Create a AggregatedCoverage object summarizing the coverage of H3K4me3 over the TSSs (± 4kb) of all forward human genes.

AC <- AggregatedCoverage(bw_file, features_file, width = width)
AC
Question

Plot the resulting AC object.

plot(AC)

5.3 Add a vignette to your package

The previous section reuses publicly available datasets and resources provided by Bioconductor to illustrate a use case for our package.

Question
  • Initiate a vignette using biocthis template;

  • Fill out the vignette header with relevant information (namely, the author field);

  • Describe the use case developed in the previous section.

biocthis::use_bioc_vignette(name = "JacquesTestPackage", title = "Introduction to my package")
Question

Because the vignette relies on several packages, these need to be declared in the DESCRIPTION file. Make sure to update it.

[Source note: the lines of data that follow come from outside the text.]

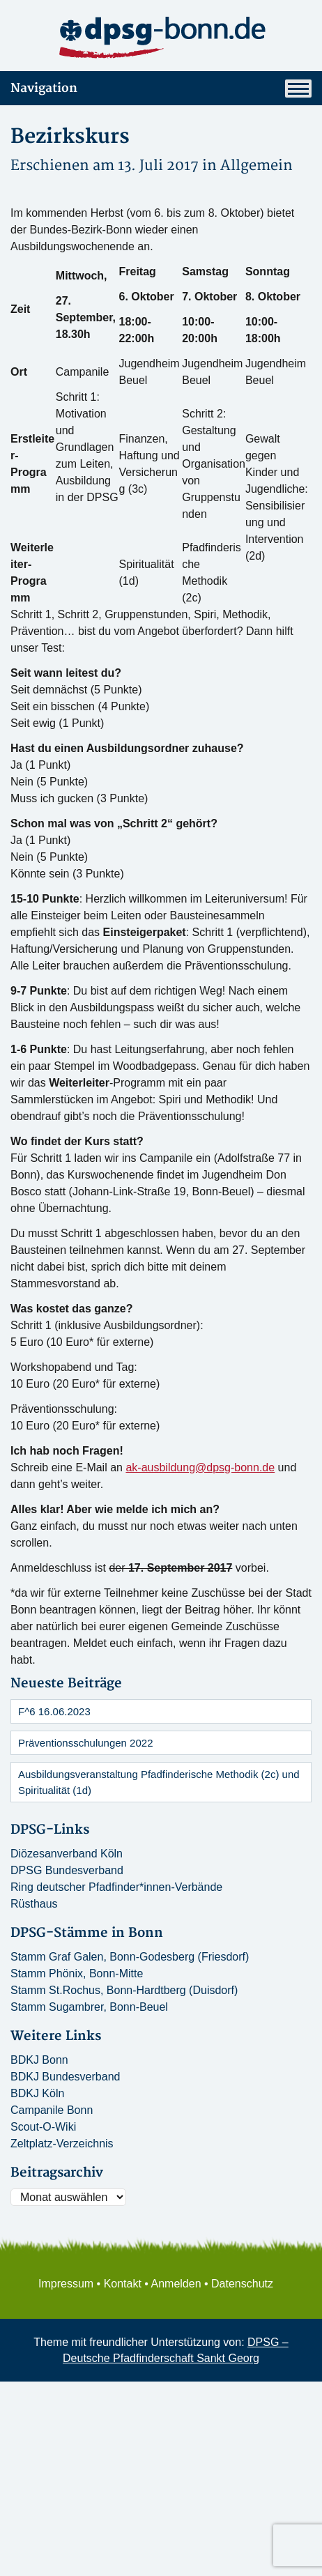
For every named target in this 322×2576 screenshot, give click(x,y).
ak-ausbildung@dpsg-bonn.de (200, 1467)
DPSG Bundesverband (66, 1870)
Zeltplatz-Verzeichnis (62, 2143)
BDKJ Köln (37, 2093)
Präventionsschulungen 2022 (85, 1743)
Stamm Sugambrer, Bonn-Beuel (89, 2007)
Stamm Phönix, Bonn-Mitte (76, 1973)
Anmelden (176, 2284)
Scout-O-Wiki (43, 2127)
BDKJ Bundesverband (65, 2077)
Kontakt (122, 2284)
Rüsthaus (34, 1904)
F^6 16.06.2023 (54, 1711)
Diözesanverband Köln (66, 1854)
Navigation (161, 88)
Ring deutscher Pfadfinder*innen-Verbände (116, 1887)
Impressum (65, 2284)
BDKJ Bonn (39, 2060)
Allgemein (256, 165)
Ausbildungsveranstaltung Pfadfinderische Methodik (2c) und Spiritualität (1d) (159, 1782)
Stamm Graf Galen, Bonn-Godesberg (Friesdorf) (129, 1957)
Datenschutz (242, 2284)
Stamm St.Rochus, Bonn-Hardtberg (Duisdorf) (124, 1990)
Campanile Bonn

usethis::use_package("BiocStyle")
usethis::use_package("TxDb.Hsapiens.UCSC.hg19.knownGene")
usethis::use_package("GenomicFeatures")
usethis::use_package("GenomicRanges")
usethis::use_package("AnnotationHub")
usethis::use_package("BiocIO")

5.4 Create pkgdown website and host it on GitHub

Question

Check pkgdown documentation. What is the recommended way to add pkgdown support for your package?

usethis::use_pkgdown()
Question

Can you now build your package? What does the building step do exactly?

pkgdown::build_site()
Question
  • Comment on why setting up a pkgdown website helps with checking that your package reliably works?

  • Commit your changes. Did that include your newly created docs folder? Why?

  • Remove docs from .gitignore, then commit the docs/ folder with git.

  • Now push all your commits to your github remote repository, navigate to its webpage, and enable Pages deployment from the docs folder. Check the resulting website.